Wis. University Removes Bibles From Guest Rooms Amid Complaints by Atheist Group
A Wisconsin university has removed the Gideon Bibles from the guest rooms of one of its conference centers after an atheist group complained that keeping them in the rooms is an unconstitutional endorsement of religion.
An attorney for the Freedom From Religion Foundation (FFRF), the nation's largest group of atheists, agnostics and skeptics, sent a letter complaining about the Bibles to Ray Cross, chancellor of the University of Wisconsin Colleges and University of Wisconsin-Extension, back in November.
The books, which were in the guest rooms of The Lowell Center on the UW-Extension campus in Madison, were placed there by The Gideons International. After reviewing FFRF's concerns, however, Cross replied in a letter stating that the Bibles would be removed from all guest rooms by Dec. 1, 2013.
"We reviewed the concern raised about the placement of Bibles in our guest rooms and decided to remove them," Bill Mann, director of the Extension Conference Centers, said in a statement emailed to CP. "We want to make sure all guests are comfortable in our lodging."

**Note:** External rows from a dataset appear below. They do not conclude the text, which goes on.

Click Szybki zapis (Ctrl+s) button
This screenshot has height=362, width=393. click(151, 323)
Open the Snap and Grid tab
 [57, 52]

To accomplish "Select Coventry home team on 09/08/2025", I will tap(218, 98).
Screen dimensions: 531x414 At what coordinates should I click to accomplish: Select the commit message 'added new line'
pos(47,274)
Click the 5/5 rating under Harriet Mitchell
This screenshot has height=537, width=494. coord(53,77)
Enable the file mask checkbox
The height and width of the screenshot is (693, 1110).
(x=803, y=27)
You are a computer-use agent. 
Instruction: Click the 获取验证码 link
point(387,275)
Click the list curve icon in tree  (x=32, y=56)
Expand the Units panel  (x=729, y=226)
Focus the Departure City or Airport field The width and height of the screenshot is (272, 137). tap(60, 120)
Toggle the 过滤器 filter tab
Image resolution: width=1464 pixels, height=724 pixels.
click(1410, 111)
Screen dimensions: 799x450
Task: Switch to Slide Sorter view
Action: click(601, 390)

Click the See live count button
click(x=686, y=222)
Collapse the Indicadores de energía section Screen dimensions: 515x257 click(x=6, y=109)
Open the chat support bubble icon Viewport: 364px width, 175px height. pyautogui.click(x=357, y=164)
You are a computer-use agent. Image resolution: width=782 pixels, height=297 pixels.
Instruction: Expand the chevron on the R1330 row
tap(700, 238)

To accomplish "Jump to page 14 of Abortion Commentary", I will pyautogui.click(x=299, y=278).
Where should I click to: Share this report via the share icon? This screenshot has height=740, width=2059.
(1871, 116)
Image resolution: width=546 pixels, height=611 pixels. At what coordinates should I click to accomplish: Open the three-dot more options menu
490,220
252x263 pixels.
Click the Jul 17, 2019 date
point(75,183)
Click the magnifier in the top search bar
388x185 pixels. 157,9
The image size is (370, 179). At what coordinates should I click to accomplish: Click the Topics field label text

A UW-Extension spokesperson says some of the Bibles are now behind the front counter and are available to guests upon request. There are 137 guest rooms in The Lowell Center, but the spokesperson could not say for sure if there had been a Bible in each of them.
"While private hotels may choose to put any type of literature they want in their guest rooms, state-run colleges have a constitutional obligation to remain neutral toward religion," FFRF staff attorney Patrick Elliot said in a statement.
David Hacker, senior legal counsel for Alliance Defending Freedom, a legal ministry that specializes in religious liberty cases, says the issue involving UW-Extension is a "nuanced" one. If the university allows other outside literature to be placed in guest rooms, for example, the school could actually be violating the First Amendment rights of the Gideons by engaging in viewpoint discrimination.
"If they allow other outside materials, such as phone books and magazines, in their rooms, there's no basis to remove these Bibles," said Hacker.
Regardless, the Gideons seem to be taking the university's decision in stride. Jeff Pack, a spokesperson for The Gideons International, told the Wisconsin State Journal that his organization "follows whatever direction we are given from the local authorities we work with. That's the integrity we bring to this."